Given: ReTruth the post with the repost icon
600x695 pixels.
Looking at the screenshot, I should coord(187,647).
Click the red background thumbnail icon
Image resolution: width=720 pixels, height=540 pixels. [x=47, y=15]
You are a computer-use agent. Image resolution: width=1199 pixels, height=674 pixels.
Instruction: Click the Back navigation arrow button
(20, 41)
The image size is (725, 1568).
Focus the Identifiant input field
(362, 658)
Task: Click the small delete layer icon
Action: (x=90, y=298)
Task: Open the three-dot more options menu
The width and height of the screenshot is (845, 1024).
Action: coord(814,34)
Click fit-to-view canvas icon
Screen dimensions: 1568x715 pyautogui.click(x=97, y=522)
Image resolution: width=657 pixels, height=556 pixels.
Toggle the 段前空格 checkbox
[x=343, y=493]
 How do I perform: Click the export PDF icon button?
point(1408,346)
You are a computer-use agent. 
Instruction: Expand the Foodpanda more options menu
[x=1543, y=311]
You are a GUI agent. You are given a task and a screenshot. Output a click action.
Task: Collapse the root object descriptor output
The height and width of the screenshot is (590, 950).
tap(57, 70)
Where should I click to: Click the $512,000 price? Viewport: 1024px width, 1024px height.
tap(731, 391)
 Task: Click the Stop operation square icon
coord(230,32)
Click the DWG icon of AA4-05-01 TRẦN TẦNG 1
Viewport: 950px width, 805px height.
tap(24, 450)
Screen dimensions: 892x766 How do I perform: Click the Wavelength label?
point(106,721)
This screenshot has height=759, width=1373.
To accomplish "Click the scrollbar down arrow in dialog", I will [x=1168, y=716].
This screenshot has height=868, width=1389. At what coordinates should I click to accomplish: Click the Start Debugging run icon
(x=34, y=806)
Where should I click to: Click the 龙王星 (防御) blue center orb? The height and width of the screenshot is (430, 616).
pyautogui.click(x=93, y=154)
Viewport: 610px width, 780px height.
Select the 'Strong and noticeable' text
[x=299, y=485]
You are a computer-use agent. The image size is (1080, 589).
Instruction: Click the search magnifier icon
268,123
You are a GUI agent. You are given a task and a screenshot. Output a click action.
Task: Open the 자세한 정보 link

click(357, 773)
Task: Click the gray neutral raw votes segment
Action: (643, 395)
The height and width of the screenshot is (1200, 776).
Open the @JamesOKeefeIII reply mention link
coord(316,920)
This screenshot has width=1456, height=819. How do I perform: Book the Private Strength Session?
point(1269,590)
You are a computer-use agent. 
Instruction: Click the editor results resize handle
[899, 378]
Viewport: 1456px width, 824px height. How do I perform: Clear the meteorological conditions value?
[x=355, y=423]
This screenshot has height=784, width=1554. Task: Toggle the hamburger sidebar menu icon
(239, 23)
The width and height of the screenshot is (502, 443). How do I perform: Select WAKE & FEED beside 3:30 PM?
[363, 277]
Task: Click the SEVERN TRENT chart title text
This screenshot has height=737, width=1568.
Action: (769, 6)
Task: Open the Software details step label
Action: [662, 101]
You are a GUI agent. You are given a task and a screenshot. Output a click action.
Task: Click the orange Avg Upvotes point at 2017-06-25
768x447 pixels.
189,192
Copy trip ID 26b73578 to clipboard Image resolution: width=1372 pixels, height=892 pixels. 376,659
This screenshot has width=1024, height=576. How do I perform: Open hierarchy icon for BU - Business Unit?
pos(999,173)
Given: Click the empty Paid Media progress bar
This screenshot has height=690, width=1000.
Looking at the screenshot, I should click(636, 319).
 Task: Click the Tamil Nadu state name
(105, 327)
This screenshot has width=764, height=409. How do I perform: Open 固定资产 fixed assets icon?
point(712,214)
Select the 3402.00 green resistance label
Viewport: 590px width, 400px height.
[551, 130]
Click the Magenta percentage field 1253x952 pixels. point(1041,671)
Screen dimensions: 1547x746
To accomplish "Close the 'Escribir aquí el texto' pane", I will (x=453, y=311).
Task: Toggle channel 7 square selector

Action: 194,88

• _DESCRIPTION OF THE TASK_
Copy the listing above from its first line through the line containing "Action: (x=90, y=298)", keeping every line unchanged.

• _ANSWER FOR THE TASK_
Given: ReTruth the post with the repost icon
600x695 pixels.
Looking at the screenshot, I should coord(187,647).
Click the red background thumbnail icon
Image resolution: width=720 pixels, height=540 pixels. [x=47, y=15]
You are a computer-use agent. Image resolution: width=1199 pixels, height=674 pixels.
Instruction: Click the Back navigation arrow button
(20, 41)
The image size is (725, 1568).
Focus the Identifiant input field
(362, 658)
Task: Click the small delete layer icon
Action: (x=90, y=298)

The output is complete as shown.